"The fear of the LORD is the beginning of knowledge," according to Prov. 1:7. In the Bible, knowledge, wisdom, and understanding are linked. They lead to each other. If you know things, you can be wise with that knowledge, understand it, and use it to the best means and ends. We are to increase in our knowledge of the Lord.
Jesus claimed to come to bear witness of the truth and that those who belong to the truth will listen to Him (John 18:37) and even said He is the epitome of truth itself: "I am the way, the truth, and the life..." (John 14:6). Grace and truth came through Jesus Christ (John 1:7). Because of Christ, we have universal, objective, transcendent, absolute, and timeless truth to live by.
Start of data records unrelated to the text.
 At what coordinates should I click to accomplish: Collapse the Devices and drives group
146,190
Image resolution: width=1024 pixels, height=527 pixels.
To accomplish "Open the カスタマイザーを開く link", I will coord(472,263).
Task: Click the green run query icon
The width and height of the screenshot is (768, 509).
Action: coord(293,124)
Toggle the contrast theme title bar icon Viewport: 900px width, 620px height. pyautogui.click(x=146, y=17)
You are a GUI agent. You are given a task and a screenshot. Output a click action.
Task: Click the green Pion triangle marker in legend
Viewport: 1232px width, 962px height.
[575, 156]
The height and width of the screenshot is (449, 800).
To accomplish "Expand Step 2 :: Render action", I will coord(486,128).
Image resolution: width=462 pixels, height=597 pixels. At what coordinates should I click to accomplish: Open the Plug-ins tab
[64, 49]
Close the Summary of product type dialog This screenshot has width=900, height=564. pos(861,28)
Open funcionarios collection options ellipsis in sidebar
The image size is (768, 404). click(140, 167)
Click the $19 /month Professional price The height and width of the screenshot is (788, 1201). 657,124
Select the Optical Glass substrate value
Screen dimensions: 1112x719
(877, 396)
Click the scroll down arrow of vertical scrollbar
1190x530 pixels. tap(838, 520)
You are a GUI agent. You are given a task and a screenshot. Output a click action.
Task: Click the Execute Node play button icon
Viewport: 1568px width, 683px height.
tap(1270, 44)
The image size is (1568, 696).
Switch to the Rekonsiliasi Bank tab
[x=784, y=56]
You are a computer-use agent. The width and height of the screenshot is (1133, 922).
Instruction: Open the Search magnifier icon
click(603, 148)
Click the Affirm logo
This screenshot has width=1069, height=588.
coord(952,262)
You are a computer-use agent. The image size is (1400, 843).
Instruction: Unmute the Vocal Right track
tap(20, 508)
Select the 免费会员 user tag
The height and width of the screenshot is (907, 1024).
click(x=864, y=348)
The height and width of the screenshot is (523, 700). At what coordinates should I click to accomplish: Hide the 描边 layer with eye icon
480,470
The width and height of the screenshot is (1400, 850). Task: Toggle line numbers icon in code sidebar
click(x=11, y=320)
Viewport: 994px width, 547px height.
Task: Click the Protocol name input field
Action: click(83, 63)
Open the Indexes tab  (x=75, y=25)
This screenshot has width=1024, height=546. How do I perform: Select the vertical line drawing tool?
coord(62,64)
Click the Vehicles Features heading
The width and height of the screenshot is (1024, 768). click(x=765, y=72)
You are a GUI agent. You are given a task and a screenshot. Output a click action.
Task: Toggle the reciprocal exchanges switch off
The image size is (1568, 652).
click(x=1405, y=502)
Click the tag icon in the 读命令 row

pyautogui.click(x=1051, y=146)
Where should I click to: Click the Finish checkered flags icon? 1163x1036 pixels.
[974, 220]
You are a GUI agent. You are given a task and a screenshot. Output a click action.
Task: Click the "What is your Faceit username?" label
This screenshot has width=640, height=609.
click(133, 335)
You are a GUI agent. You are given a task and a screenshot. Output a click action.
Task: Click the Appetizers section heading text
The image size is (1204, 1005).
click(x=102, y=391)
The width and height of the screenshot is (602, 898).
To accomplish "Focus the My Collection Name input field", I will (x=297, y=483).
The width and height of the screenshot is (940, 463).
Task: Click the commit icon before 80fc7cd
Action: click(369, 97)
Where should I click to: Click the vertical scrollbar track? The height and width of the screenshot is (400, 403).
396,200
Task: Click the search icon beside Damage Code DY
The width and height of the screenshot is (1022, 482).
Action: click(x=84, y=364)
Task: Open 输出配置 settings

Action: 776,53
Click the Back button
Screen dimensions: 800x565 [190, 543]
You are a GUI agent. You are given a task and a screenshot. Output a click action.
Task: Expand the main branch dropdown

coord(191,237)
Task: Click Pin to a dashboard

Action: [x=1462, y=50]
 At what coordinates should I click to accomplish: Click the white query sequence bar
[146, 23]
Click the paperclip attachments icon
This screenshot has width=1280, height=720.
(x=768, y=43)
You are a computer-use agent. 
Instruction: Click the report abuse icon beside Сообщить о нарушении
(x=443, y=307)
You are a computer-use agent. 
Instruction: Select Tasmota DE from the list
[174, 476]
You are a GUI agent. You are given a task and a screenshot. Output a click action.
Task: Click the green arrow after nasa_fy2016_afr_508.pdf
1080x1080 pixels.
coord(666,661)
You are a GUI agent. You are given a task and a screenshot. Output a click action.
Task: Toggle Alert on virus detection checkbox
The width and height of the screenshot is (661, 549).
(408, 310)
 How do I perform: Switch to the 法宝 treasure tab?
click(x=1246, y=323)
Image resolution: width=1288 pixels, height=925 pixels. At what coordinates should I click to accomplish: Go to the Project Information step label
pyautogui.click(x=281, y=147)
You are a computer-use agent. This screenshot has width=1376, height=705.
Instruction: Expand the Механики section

One must ultimately ask: on what basis do you define or reckon knowledge? It cannot always be certain but must be true to the best possible proof and belief. Without reference to God, can there be any real knowledge? Can you make truth claims when the God of truth doesn’t exist and you deny absolute truth? Knowledge must be accepted and believed! Denying knowledge is denying reality in a way as is not knowing the truth and inventing your own truth.All in all, one must be justified to believe in knowledge. But what we now have in a secular society is a way to be intellectually fulfilled and have the answers without God in the metric especially by appealing to evolution or saying that science is the answer; au contraire, God is the only Answerer!
The starting point as far as the world or secular society (Secular Humanism) is concerned is mankind as the "measure of all things" or reference point. They believe in commencing with man and contemplating, understanding, and explaining or explaining away God! Athanasius said that the only system of thought God will fit into is the one where He is the starting point: we begin with God and explain reality or the world, not vice versa.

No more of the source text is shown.